Les dessous du futur labo cyber-physique

Comme Québec depuis un an, Montréal aura bientôt son laboratoire cyber-physique. Annoncé l’an dernier, ce que l’on appelle aussi le CP Factory devrait s’installer dans l’arrondissement de Saint-Laurent. Comment pourront en bénéficier les entreprises manufacturières de Montréal ? Lyne Dubois, vice-présidente au développement des affaires du Centre de recherche industrielle du Québec (CRIQ), qui pilote le projet, répond à nos questions.

Qu’est-ce qu’un laboratoire cyber-physique ?

C’est une pièce qui reproduit une usine connectée en format réduit. On y voit des modules interconnectés : entreposage, fabrication, etc. On présente aussi différentes technologies comme RFID (Radio Frequency Identification) qui permet, grâce à une puce sur le produit, de faire varier les commandes dans la chaîne de production. On voit également des robots collaboratifs qui se promènent sur le plancher. Le laboratoire permet vraiment aux dirigeants d’entreprises manufacturières de voir comment fonctionne une usine connectée.

D’où vient l’idée ?

Ce laboratoire est fabriqué par Festo Didactique, une entreprise spécialisée dans la formation des travailleurs. C’est une filiale de Festo, une grande entreprise allemande qui fournit des solutions d’automatisation. Nous avons un premier CP Factory depuis l’automne 2017, que nous avons installé à notre siège social, à Québec. On trouve des laboratoires cyber-physiques en Allemagne, mais nous avons été les premiers à en faire l’acquisition au Canada. Déjà, près de 400 entreprises ont visité notre premier CP Factory.

Pourquoi le CRIQ veut-il maintenant ouvrir un laboratoire cyber-physique à Montréal ?

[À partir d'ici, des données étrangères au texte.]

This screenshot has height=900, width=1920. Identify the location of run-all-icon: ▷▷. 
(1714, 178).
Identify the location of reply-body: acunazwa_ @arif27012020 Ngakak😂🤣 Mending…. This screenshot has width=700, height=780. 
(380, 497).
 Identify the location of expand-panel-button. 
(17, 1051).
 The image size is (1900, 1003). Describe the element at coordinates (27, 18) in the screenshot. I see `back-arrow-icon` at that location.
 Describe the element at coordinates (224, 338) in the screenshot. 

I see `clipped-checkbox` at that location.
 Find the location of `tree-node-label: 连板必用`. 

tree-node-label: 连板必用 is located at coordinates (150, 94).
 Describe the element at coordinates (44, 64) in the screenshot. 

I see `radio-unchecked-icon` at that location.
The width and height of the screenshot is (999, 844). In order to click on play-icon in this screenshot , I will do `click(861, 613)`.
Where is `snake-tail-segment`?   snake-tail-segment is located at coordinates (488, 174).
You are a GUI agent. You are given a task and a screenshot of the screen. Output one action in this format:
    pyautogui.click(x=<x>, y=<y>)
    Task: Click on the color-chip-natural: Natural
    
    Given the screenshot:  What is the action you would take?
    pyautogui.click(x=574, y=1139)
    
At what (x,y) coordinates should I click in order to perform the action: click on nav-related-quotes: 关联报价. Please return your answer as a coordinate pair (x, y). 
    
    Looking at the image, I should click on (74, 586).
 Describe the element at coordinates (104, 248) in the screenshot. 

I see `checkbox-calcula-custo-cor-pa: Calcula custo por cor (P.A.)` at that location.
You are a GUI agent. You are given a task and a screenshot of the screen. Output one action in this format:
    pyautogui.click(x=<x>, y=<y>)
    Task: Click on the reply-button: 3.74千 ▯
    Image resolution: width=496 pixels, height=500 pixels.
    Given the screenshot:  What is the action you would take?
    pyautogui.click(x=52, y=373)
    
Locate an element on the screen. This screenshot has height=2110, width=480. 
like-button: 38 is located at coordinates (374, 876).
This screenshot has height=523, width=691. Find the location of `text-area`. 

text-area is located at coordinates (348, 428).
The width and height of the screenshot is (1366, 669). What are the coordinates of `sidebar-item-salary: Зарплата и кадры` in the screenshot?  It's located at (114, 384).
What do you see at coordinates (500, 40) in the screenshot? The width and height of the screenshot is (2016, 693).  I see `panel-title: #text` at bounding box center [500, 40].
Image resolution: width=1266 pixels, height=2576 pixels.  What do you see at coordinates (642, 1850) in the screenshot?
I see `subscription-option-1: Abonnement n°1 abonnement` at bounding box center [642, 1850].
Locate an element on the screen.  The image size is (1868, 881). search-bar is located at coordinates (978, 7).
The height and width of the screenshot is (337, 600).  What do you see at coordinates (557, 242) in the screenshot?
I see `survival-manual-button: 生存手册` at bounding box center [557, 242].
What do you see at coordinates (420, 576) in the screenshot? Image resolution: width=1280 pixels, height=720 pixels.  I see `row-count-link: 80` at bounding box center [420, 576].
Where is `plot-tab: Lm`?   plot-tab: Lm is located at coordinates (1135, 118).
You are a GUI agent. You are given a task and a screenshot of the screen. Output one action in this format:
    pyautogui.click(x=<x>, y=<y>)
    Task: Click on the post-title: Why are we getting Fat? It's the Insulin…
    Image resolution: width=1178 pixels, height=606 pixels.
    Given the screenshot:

Comme société d’État, notre mission d’accompagner les entreprises dans leur virage vers le manufacturier innovant a été renouvelée et renforcée dans la dernière année. Il faut adapter notre offre de services pour aider encore davantage les entreprises à aller vers le numérique, qui leur donnera l’agilité nécessaire pour s’adapter aux demandes des clients tout en contrôlant leur coût de revient. Les usines doivent donc être transformées et tout le mouvement qui se déploie à l’international met de la pression sur le Québec. En même temps, nous avons évalué notre modèle d’affaires, et pour rapprocher notre expertise et notre équipement des entreprises, nous nous implanterons dans des régions avec une forte densité d’entreprises manufacturières en créant des HUB 4.0. L’une de ces antennes sera à Montréal, où on installera notre deuxième laboratoire cyber-physique. On ne peut pas encore officialiser le site, mais les discussions sont en cours avec Saint-Laurent, qui a un bon bassin d’entreprises manufacturières.

Comment les entreprises de la région de Montréal pourront-elles en bénéficier ?

Nous nous rapprochons des entreprises pour qu’elles voient à quoi ressembleraient chez elles l’intégration de technologies 4.0 et les gains rapides qu’elles pourraient en tirer. Nous créons donc des formations avec cet outil didactique qui nous permet aussi d’amener les entreprises à se poser des questions sur les projets réalisables chez elles. Elles peuvent également créer des prototypes au CP Factory. Nous nous adaptons aux besoins.

Quand verra-t-on l’installation de ce laboratoire cyber-physique à Montréal ?

Nous avons commandé notre deuxième laboratoire cyber-physique et nous le recevrons en 2019. Je ne peux pas donner de date précise, mais notre plan d’affaires inclut la création d’ententes pour nos antennes satellites au début de 2019.